Rik wrote a great post this called Global Poverty Death Counter: good cause, @!#(*@() implementation (Rik used another word in the headline, but I don't any trackback spam) . It is a rant about the billboard put up by the World Development Movement in Second Life.
What is ironic is that the WDM has not learned to apply what they presumably have learned from their other campaigns into virtual space. Namely that it isn't enough just to shame people. "Don't forget the real world" contains such a superior, pejorative tone.
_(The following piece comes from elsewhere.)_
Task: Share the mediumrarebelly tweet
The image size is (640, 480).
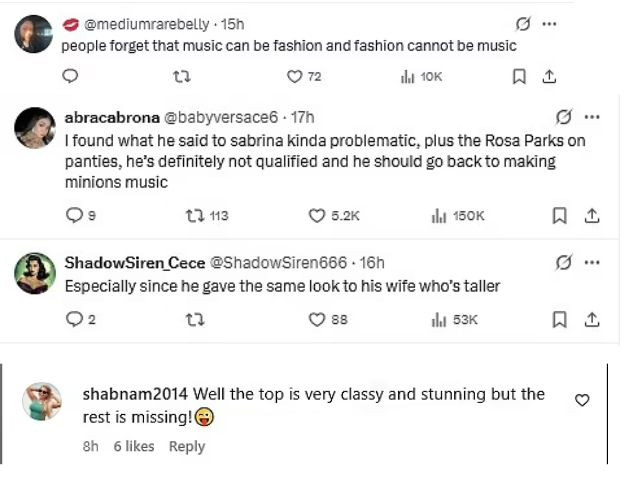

I.e. "Hey, idiot, get your head out of the digital sand and pay attention to things that matter."
He goes on to offer some advice:
- Get to know the community first.
- Educate about your cause
- Mobilize: Give people something to do.
- And not just fundraise.
- Provide Hope
According to my colleague Rik Riel, this campaign is sponsored by the Spanish NGO Mensajeros de la Paz, which is leveraging various new media to draw attention to their work. A Spain-based non-profit, their main goal is to create shelters and foster homes for poor children and elderly people. They have sponsored 296 foster homes housing 2,300 children! There's YouTube video here.
Rik visited the homeless avatar:
I decided to pop into SL to check it out. I tracked down the resident named "MensajeroDeLaPaz Jubilee" and got a TP to his location, appropriately enough, right in front of one of the NBC-sponsored Rockefeller Center sims. I found a bedraggled looking avatar sleeping in a cardboard box with a crude sign asking for donations.
I stopped by his location on enroute to the Museums and Second Life meeting dropped some lindens in his donation box. Like Rik, I found this a bit more compelling than a billboard.
At the Museums in Second Life meeting, I heard about this event that will take place on Friday. Actress and activist Mia Farrow will discuss and answer questions about the worsening situation in Darfur and neighboring Chad at a virtual press event in Second Life. The event will also feature a virtual replica of "Our Walls Bear Witness - Darfur: Who Will Survive Today?”, the powerful photography exhibition highlighting images of the Darfur crisis by leading photojournalists that were projected onto the exterior of the U.S. Holocaust Memorial Museum in Washington, DC.